Single tear.
So, it's my last day at work, and my last day on campus in the foreseeable future. I mean, I guess I could just come and hang out on campus if I wanted to, but that would make me sort of creepy and sad, like Rob Lowe in St. Elmo's Fire. My friends and I used to come to campus once in awhile when we were in high school, just to hang out, and that was a little lame at the time, although also cute--we were so anxious for our future to begin. But after you've graduated, it's even more lame, and not cute. It suggests that you might be a sexual predator.
When my sister and I were kids we used to do that totally stereotypical thing of tottering around in my mom's high heels around the house. I feel like that today. I am wearing clacky, shiny pumps. I am wearing perfume, which is something I never used to do but have recently been experimenting with. In a job interview this morning, I sat still and looked composed and drank bottled water (provided) and answered questions with an off-putting combination of earnestness and cheeziness.
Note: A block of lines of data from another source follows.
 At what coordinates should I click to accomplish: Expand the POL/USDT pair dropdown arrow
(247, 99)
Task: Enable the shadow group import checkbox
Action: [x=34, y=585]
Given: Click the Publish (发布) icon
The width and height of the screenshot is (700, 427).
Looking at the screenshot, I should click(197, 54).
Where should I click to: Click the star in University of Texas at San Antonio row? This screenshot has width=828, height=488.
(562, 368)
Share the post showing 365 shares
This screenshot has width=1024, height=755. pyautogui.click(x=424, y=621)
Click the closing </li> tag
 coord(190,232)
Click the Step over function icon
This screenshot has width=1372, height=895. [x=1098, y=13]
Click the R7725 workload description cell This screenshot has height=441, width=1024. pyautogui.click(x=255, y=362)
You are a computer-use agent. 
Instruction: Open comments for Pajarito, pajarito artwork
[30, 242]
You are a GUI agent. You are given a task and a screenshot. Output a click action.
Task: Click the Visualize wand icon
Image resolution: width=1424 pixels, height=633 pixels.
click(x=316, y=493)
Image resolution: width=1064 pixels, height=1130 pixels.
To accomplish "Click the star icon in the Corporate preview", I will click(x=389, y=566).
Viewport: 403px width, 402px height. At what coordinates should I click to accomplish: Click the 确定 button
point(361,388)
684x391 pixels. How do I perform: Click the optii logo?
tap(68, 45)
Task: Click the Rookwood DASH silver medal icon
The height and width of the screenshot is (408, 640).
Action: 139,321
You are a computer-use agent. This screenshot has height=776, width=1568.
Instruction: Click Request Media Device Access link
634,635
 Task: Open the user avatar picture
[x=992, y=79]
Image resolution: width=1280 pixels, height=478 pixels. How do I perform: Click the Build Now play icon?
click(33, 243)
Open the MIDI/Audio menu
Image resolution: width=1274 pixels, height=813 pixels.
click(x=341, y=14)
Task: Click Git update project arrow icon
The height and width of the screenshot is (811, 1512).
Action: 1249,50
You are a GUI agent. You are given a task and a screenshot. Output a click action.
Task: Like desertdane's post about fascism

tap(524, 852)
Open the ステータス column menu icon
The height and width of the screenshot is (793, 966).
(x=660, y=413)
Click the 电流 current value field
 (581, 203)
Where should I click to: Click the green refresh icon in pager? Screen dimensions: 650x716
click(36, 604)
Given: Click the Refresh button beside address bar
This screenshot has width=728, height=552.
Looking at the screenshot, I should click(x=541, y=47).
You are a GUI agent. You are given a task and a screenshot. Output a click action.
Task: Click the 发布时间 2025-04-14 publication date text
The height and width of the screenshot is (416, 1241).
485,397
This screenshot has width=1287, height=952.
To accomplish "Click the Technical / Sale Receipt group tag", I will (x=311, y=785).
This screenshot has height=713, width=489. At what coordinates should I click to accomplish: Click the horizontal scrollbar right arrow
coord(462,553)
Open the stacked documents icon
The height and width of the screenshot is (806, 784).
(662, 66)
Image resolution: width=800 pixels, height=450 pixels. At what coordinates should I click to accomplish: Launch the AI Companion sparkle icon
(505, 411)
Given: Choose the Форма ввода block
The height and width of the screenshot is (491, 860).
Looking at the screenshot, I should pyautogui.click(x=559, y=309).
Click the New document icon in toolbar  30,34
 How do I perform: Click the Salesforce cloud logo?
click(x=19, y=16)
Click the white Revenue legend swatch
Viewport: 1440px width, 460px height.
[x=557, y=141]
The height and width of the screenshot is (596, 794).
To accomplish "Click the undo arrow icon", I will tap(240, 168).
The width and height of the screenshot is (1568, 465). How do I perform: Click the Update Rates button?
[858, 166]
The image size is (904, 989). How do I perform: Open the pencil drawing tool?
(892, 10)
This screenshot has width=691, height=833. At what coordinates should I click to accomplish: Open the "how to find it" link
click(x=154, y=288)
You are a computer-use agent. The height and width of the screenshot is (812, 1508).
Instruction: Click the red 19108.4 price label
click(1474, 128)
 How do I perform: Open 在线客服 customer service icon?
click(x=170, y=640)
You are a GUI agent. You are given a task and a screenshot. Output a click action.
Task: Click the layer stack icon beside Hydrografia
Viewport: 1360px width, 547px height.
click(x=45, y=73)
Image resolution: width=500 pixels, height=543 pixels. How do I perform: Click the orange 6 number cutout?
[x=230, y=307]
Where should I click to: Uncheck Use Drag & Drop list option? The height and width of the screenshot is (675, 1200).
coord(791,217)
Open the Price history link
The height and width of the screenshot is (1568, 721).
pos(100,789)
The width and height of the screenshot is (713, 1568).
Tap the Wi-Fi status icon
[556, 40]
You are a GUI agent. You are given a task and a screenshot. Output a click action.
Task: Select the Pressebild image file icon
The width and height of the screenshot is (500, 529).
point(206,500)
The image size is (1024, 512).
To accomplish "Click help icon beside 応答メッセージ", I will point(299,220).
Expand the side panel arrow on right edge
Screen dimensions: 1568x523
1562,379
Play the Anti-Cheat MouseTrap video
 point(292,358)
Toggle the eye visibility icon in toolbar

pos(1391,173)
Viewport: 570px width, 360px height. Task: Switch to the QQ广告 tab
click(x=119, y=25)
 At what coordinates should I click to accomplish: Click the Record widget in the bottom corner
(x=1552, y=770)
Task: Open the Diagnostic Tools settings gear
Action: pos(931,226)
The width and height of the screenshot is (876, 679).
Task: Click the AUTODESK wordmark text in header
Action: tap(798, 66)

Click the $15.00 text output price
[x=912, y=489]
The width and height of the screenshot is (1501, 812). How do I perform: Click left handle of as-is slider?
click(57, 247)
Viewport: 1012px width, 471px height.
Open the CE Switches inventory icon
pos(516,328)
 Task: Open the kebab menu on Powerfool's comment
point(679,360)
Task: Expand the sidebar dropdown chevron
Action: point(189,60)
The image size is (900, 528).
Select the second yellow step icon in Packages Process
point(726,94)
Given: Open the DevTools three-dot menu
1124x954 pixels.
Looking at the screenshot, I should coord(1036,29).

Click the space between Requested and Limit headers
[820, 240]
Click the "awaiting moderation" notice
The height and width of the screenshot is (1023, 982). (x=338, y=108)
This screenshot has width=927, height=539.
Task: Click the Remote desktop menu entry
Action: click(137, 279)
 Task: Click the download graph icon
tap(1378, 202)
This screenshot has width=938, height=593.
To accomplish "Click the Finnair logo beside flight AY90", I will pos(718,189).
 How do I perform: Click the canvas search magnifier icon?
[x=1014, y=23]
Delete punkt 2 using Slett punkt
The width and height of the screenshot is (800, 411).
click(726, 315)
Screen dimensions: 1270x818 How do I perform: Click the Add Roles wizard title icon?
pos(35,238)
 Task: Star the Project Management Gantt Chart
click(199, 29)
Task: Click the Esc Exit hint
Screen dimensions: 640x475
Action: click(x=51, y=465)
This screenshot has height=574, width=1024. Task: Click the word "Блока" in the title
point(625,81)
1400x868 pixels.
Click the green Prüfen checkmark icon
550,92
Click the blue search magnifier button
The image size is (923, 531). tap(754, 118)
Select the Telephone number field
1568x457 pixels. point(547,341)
I somehow was transformed into a grown-up, except I don't know how it happened or how I feel about it.
Although, I am wearing a vinyl wrist cuff with a picture of a 1960s woman on it, to remind me that I am young and hip. And I refuse to wear stockings, which is why my clacky shoes keep giving me blisters. Last week, for my last job interview, I wore knee-high socks with stars on them under my dress pants, and I hiked up my pants to show them to a friend I ran into in the library: "These are to remind me that I am not the kind of person who dresses like this."
Except I am, so maybe I am.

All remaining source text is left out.